Fig. 6 |. Revealing the inflexibility of CBN relative to SBN with tradeoff cost.

a, Activity statistics of the CBN (circles, mean across five network instantiations corresponding to the same identified parameter set) and SBN (triangles, mean across five network instantiations corresponding to the same identified parameter set) after being customized using SNOPS to one V4 activity statistic (dashed line) at a time. The same V4 dataset as Fig. 2b was used. b, A high tradeoff cost represents the case where customizing the network to reproduce two activity statistics simultaneously yields a higher average cost of the two statistics than customizing each statistic individually (top). By contrast, a low tradeoff cost represents the case where the cost of customizing two activity statistics simultaneously yields a similar cost to customizing each statistic individually (bottom). c, Tradeoff costs between pairs of statistics for the CBN (top) and SBN (bottom) on the same V4 dataset as Fig. 2b.
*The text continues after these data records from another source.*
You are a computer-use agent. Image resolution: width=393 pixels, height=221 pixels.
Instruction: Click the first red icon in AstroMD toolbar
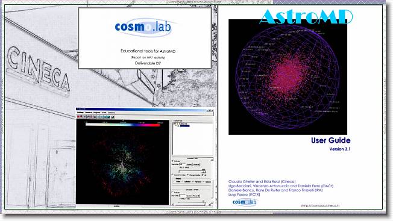click(78, 117)
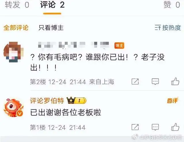Tap the orange 博主 badge

point(119,46)
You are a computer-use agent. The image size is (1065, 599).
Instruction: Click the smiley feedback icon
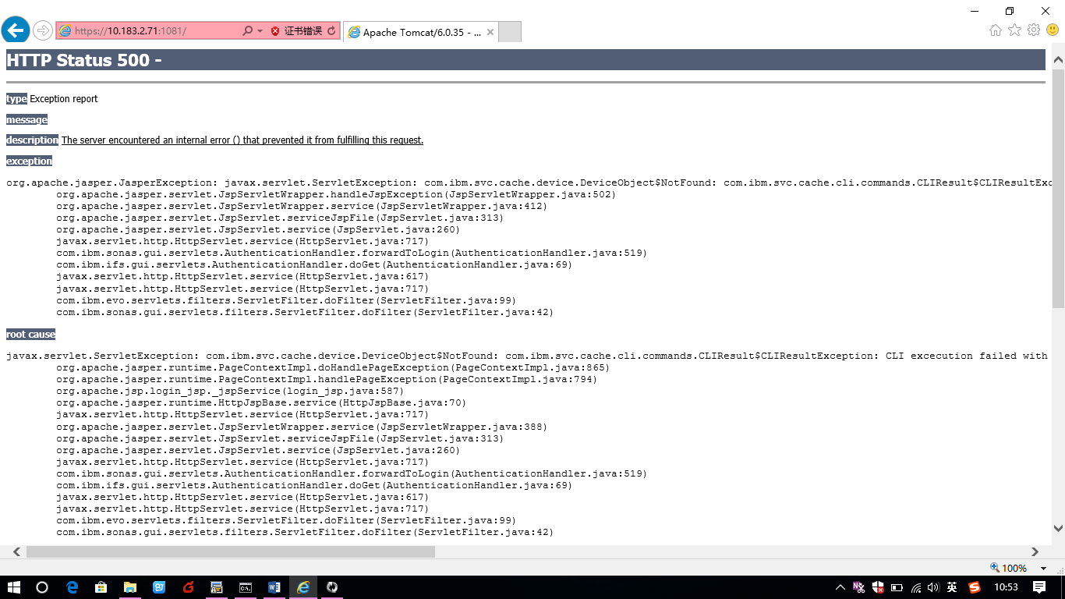click(1053, 30)
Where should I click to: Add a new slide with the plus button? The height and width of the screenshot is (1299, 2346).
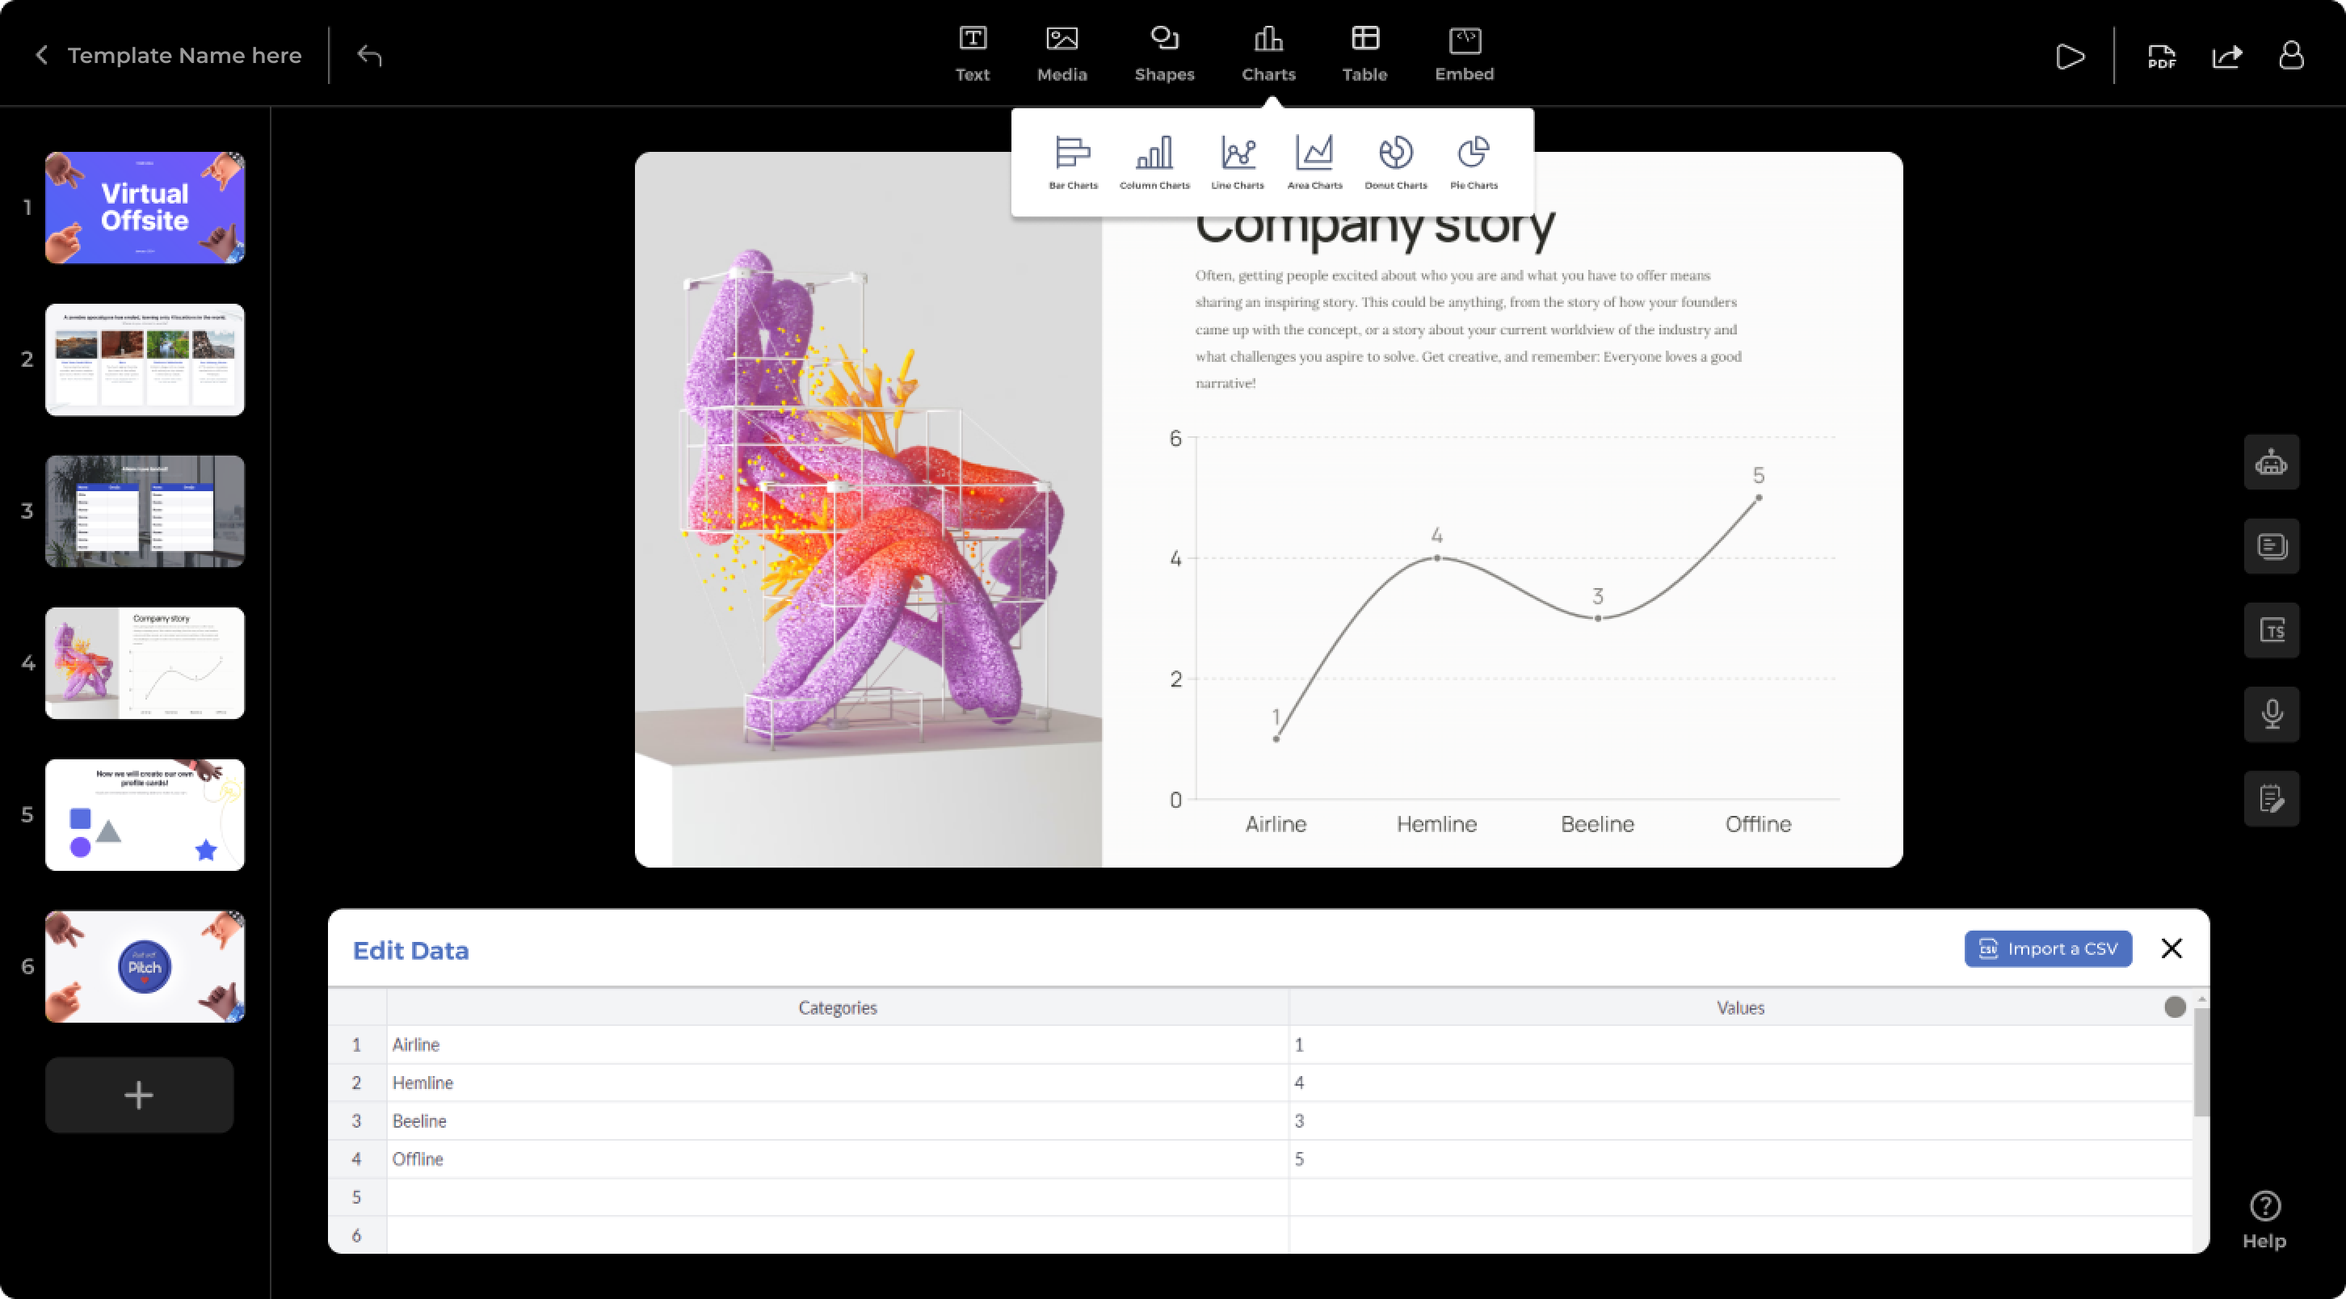point(139,1095)
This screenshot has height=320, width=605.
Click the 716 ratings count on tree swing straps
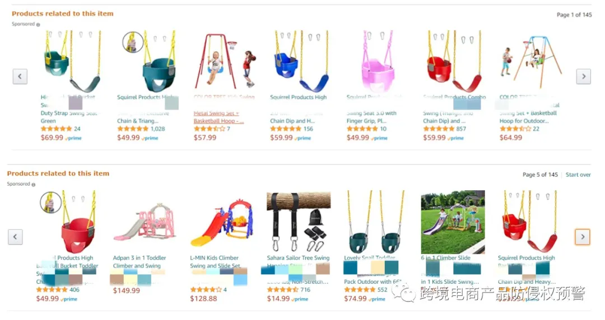click(x=305, y=290)
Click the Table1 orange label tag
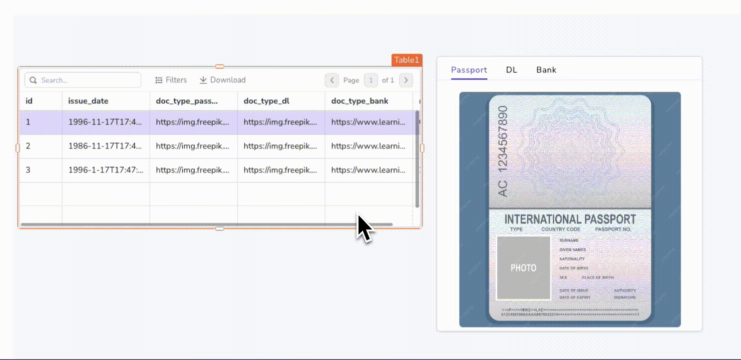 (406, 60)
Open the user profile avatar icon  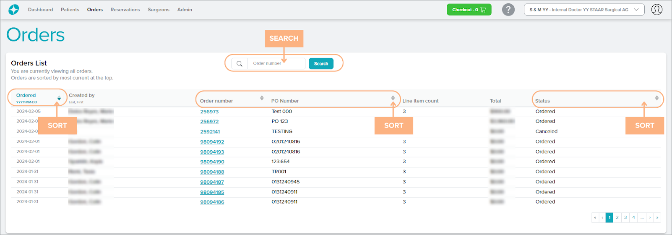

We observed similar effects when customizing these models to PFC recordings (Supplementary Fig. 9). d, Customizing the CBN and SBN to different numbers of activity statistics included in the cost function simultaneously, on the same V4 dataset as Fig. 2b. Each dot represents one particular subset of activity statistics (for example, highlighted dot indicates the average cost of $r_{\text{sc}}$ and ff when including only those two activity statistics in the cost function). The cost of each dot was computed over five network instantiations corresponding to the same identified parameter set of that dot. Each bar indicates the average cost across all subsets of the corresponding number of activity statistics.